Henry David Thoreau (1817-1862)

Henry David Thoreau was born in Concord, Massachusetts, on July 12, 1817, the third child of John Thoreau and Cynthia Dunbar Thoreau. The freethinking Thoreaus were relatively cultured, but they were also poor, making their living by the modest production of homemade pencils. Despite financial constraints, Henry received an elite education, first at Concord Academy and then at Harvard College in nearby Cambridge, Massachusetts. His education there included ancient and modern European languages and literatures, philosophy, theology, and history. Graduating from Harvard in 1837, Thoreau returned to Concord to teach in the local grammar school but resigned abruptly in only his second week on the job, declaring himself unable to inflict corporal punishment on misbehaving pupils. In the ensuing months, Thoreau sought another teaching job unsuccessfully.
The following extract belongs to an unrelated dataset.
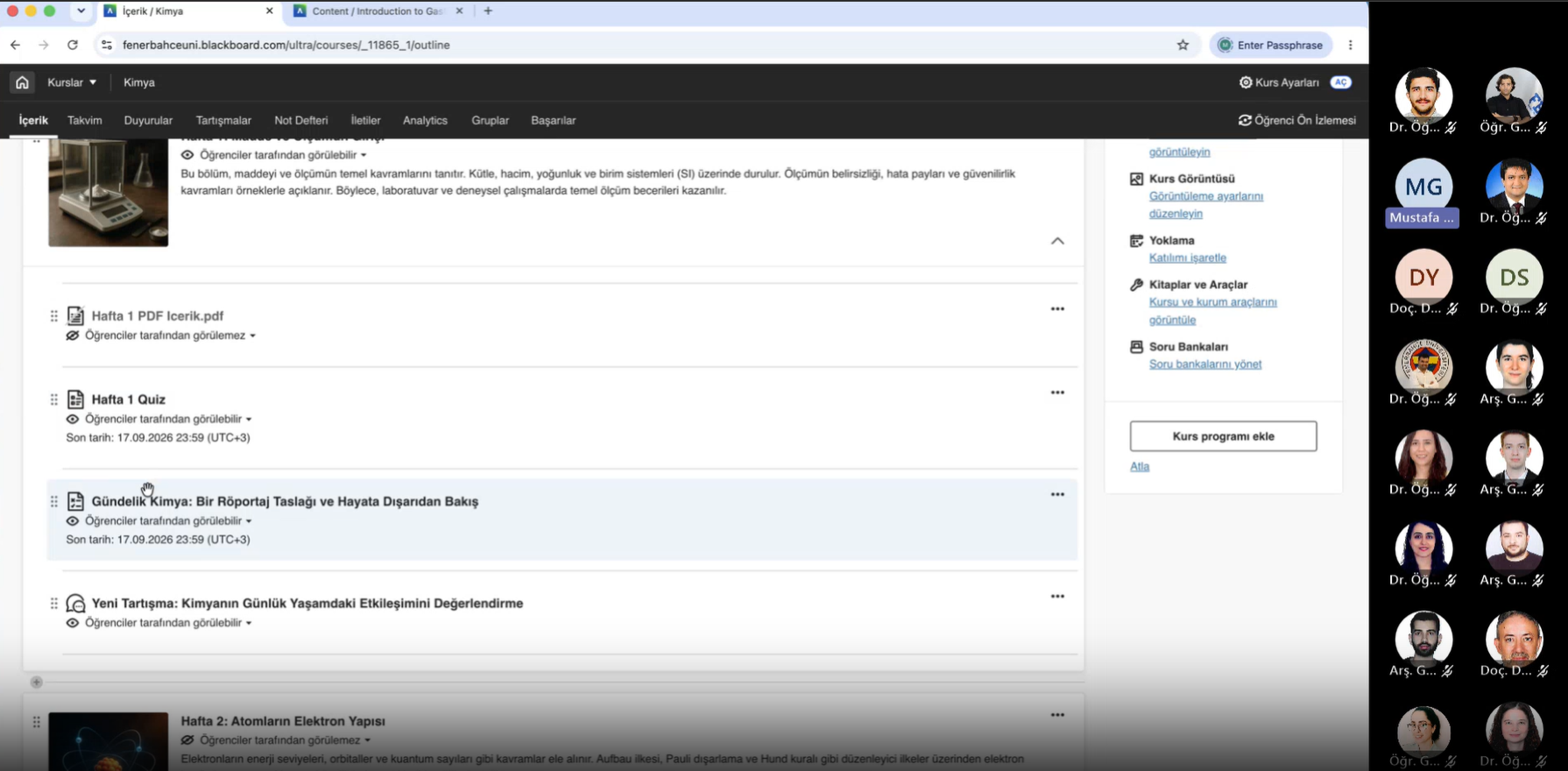Toggle hidden-eye icon for Hafta 2 module
The image size is (1568, 771).
click(x=187, y=740)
It was around this time that Thoreau met Ralph Waldo Emerson, a prominent American philosopher, essayist, and poet who had recently moved to Concord. The friendship between the two would eventually prove the most influential of Thoreau’s life. The following June, Thoreau founded a small progressive school emphasizing intellectual curiosity over rote memorization, and after a period of success for the school, his brother John joined the venture. After several years, John’s failing health and Henry’s impatience for larger projects made it impossible to continue running the school.
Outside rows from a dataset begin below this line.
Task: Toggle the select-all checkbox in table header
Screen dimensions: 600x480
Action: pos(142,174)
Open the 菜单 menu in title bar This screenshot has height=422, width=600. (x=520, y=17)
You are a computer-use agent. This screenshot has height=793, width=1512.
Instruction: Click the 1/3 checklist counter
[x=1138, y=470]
During this period, Thoreau assisted his family in pencil manufacturing, and worked for a time as a town surveyor. He also began to keep an extensive journal, to which he would devote considerable energy over the next twenty-five years. His writing activities deepened as his friendship with Emerson developed and as he was exposed to the transcendentalist movement, of which Emerson was the figurehead. Transcendentalism drew heavily on the idealist and otherworldly aspects of English and German Romanticism, Hindu and Buddhist thought, and the tenets of Confucius and Mencius. It emphasized the individual heart, mind, and soul as the center of the universe and made objective facts secondary to personal truth. It construed self-reliance, as expounded in Emerson’s famous 1841 essay by that same title, not just as an economic virtue but also as a whole philosophical and spiritual basis for existence. And, importantly for Thoreau, it sanctioned a disavowal or rejection of any social norms, traditions, or values that contradict one’s own -personal vision.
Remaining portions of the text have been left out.